OFDM communication systems are becoming widely applied in wireless communication systems due to the high rate transmission capability with high bandwidth efficiency and robustness with regard to multi-path fading and delay. A fundamental underlying principle of OFDM systems is the division of available frequency spectrum into several sub carriers. To obtain a high spectral efficiency, the frequency responses of the subcarriers are overlapping and orthogonal. This orthogonality can be completely maintained with a small price in a loss in signal to noise ratio, even though the signal passes through a time dispersive fading channel, by introducing a cyclic prefix.

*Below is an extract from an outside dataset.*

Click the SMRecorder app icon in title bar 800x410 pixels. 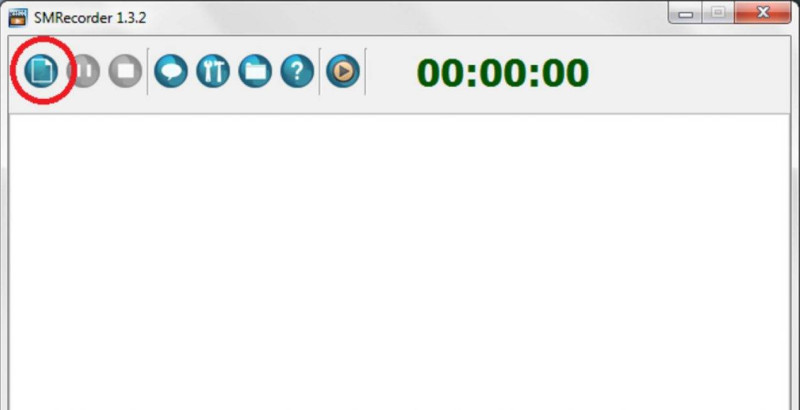tap(18, 17)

A block diagram of a baseband OFDM system is shown in FIG. 1. Binary information is firstly grouped, coded and mapped according to the modulation in a signal mapper 10. After a guard band is inserted by guard band insertion block 12, an N-point inverse discrete-time Fourier transform (IDFT) block 14 transforms the data sequence into the time domain. Following the IDFT block 14, a cyclic prefix is inserted by cyclic prefix insertion block 16 to avoid intersymbol and intercarrier interference. A D/A converter 18 transforms the digitized signal into an analogue form for transmission across a channel. The channel 20 is modeled as an impulse response g(t) followed by the complex additive white Gaussian noise n(t).
At a receiver 22, after passing through an analogue-to-digital (A/D) converter 24 and removing the cyclic prefix at cyclic prefix deletion block 26, a Discrete Time Fourier Transform (DFT) block 28 is used to transform the data back into the frequency domain. After guard band deletion by the guard band deletion block 30, the binary information data is finally obtained back after demodulation and channel decoding by the channel decoding and demodulation block 32.
Such an OFDM system is equivalent to a transmission of data over a set of parallel channels. As a result, the fading channel of an OFDM system can be viewed as a 2D lattice in a time-frequency plane, which is sampled at pilot positions. The channel characteristics between pilots are estimated by interpolation.
One exemplary channel estimation scheme used in OFDM systems is depicted in FIG. 2. In this example, OFDM channel estimation symbols are periodically transmitted, and all subcarriers are used as pilots. The receiver 22 acts to estimate the channel conditions (specified by channel coordination matrix) given the pilot signals (specified by pilot signal matrix X) and received signals (specified by received signal matrix Y). The receiver 22 uses the estimated channel conditions to decode the received data inside the block until the next pilot symbol arrives. The estimation can be based on least square (LS), minimum mean-square error (MMSE), and modified MMSE.
An LS estimator minimizes the parameter ( Y−X H)H( Y−X H), where (•)H means the conjugate transpose operation. It is shown that the LS estimator of the matrix H is given by:ĤLS=X−1 Y=[(Xk/Yk)]T(k=0, . . . , N−1)
However, these estimates are frequently found to be not accurate enough to decode transmitted information, particularly when a received signal strength is poor and/or during highly varying channel conditions. There currently exists a need to provide an improved method of channel estimation for a control channel in an OFDM system which takes into account one or more of the channel conditions in time and frequency, and the quality of the received signal to improve performance, whilst keeping the complexity and processing delays low. There also exists a need to provide a method of channel estimation for a control channel in an OFDM system that ameliorates or overcomes one or more disadvantages or inconveniences of known channel estimation methods.